Customer satisfaction won't necessarily breed customer loyalty. People make purchasing decisions based on many factors other than satisfaction, such as shifting preferences and attitudes. Successful companies will move beyond contact center performance metrics and customers' stated happiness with their purchases to offer better value for the money. To fully understand individuals' behavior patterns, companies may ask why customers stay or leave a current service plan, and then apply that knowledge to adjust their product and service offerings to keep customers from leaving.

Companies will focus on "thoughtware," not software. According to the Meta Group, 55??????75 percent of current CRM projects don't meet their objectives. That's because companies often confuse them with technology. Successful CRM programs begin, in fact, with a broad business strategy enabled by company structure, core business processes, and technology.

To succeed, companies will go beyond software to include "thoughtware"-the thought processes and information application necessary to implement their strategic initiatives. If, for example, a company's strategy is to become more responsive to customers by helping them make informed decisions based on their own needs, then sales and customer service reps need more information and training to make that happen. In other words, they will know how to interact with customers to affect the outcome of customers decision-making processes.

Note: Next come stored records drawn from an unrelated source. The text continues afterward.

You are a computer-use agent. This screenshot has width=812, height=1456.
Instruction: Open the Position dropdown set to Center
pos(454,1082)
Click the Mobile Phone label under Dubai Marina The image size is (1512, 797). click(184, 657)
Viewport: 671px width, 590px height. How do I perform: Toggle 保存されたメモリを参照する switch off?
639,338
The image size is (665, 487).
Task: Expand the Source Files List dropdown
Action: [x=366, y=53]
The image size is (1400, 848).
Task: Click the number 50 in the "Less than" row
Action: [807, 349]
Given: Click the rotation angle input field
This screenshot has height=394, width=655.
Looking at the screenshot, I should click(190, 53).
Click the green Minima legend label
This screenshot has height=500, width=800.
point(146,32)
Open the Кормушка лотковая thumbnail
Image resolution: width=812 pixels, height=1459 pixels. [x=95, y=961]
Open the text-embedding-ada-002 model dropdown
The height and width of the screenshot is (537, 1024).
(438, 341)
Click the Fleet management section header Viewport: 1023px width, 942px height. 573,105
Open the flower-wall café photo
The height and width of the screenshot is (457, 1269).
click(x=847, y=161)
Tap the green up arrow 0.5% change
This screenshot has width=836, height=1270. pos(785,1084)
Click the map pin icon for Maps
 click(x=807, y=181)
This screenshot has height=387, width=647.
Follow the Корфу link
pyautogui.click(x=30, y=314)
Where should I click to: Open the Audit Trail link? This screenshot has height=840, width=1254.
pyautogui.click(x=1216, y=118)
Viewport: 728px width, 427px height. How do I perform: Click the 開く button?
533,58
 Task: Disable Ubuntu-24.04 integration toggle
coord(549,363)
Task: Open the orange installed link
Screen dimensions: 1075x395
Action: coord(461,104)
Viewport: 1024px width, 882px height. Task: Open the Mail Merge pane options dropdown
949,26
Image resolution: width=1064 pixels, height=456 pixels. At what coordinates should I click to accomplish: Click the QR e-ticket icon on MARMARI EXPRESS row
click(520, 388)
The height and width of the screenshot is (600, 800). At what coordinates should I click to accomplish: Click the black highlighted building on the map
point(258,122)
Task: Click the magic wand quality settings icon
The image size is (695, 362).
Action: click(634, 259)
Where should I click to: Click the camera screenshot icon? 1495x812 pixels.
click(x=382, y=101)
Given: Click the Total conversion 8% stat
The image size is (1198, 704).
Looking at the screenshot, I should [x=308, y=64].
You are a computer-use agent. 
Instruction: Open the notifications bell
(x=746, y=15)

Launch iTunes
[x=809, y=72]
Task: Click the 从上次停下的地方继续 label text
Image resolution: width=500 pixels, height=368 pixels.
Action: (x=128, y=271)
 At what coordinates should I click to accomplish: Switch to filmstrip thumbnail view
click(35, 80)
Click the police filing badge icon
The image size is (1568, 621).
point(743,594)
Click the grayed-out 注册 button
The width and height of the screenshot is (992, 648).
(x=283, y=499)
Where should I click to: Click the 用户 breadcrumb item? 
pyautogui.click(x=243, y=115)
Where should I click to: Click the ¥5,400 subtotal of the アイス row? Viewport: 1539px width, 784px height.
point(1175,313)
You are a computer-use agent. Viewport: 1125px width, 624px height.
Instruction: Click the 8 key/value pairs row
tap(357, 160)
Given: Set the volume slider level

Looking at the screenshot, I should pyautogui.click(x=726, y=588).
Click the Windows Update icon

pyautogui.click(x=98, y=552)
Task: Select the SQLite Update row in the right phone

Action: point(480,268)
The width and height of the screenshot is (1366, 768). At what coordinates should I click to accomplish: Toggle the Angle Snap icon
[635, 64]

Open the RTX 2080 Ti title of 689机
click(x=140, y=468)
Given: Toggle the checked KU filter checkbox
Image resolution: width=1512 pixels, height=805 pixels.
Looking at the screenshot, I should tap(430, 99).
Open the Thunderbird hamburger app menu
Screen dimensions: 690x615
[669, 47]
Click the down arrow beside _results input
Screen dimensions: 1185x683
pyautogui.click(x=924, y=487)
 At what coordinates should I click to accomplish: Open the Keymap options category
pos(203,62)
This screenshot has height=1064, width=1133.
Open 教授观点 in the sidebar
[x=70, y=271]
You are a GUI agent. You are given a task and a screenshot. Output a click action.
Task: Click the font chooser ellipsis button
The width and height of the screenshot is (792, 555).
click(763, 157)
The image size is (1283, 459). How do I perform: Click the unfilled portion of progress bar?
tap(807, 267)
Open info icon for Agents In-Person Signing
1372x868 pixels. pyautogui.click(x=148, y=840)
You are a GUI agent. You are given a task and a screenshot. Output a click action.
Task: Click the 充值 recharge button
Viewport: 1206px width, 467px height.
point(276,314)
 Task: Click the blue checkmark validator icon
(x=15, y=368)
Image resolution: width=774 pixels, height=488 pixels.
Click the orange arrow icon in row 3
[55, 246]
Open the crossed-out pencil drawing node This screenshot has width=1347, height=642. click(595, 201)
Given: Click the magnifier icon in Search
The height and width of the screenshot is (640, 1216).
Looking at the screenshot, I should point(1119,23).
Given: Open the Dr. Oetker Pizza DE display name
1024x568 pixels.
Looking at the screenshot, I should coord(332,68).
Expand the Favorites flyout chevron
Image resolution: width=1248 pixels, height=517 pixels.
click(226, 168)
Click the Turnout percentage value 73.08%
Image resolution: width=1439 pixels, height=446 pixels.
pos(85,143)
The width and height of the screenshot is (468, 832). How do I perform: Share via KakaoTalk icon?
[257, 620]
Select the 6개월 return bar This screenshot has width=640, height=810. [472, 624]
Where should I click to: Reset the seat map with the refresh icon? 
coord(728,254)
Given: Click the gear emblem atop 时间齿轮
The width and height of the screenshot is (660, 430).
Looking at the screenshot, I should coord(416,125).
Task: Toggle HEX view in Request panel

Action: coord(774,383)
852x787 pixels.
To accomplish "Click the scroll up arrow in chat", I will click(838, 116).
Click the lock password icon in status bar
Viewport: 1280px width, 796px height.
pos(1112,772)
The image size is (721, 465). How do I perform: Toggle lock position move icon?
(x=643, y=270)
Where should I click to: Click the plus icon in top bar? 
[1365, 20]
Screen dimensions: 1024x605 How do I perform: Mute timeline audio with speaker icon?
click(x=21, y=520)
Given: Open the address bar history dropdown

Customer channels will come together. Companies will create, not just talk about, seamless interplay among all channels-customer service, field service, the web, marketing, and sales-to generate a consistent, valuable customer experience. By integrating those channels, they will create a true marketing portal that effectively manages the promotion of each channel and gives marketers a comprehensive view of every customer.

Partner relationship management (PRM) will maximize value to end-customers. As companies integrate their customer channels, they will begin to better serve customers by leveraging the company's business partner network. PRM enables businesses to integrate and collaborate with their indirect channels, such as distributors, value-added resellers, and resellers to enhance values that end customers will recognize, such as price, overall quality, and ease of doing business. The strategic and financial benefits of that include increased revenues from indirect channels, decreased product time to market, increased transaction efficiency, greater visibility of inventory levels and end-customer demand, and improved product/service design.

Companies will create CRM platforms and plug in best-of-breed applications. A return to large application suites, such as those provided by Oracle, Siebel, and Peoplesoft, will provide a holistic CRM platform that integrates best-of-breed applications for functions that create a competitive advantage. Companies will analyze individual modules of those platforms-for sales, customer service, and field service-determine which ones give them a competitive advantage, and supplement those modules with best-of-breed applications. That will help achieve both efficiency and customer intimacy, and internet platforms will begin to converge with CRM platforms.

Companies will shift their focus to the long term. IT departments will examine investments and ask: "How long will they last? What will happen, from a maintenance and support perspective, if we follow this path? What benefits will I see down the road?" The internet frenzy created havoc for IT companies and forced them to make short-term point or stand-alone solutions. Now companies must think about the total cost of ownership and the viability of long-term applications and focus on enterprise architecture and IT strategy.

As CRM moves from theory and concept to maturity and reality, 2002 will be a year of implementation and results. Some trends have been building for the past few years, and top priorities will be to leverage existing technology investments, refine in-house support mechanisms, and ensure quick value demonstrations. Companies must keep a tight rein on budget resources and attempt to optimize ROI, but 2002 will be the "do it" year for all.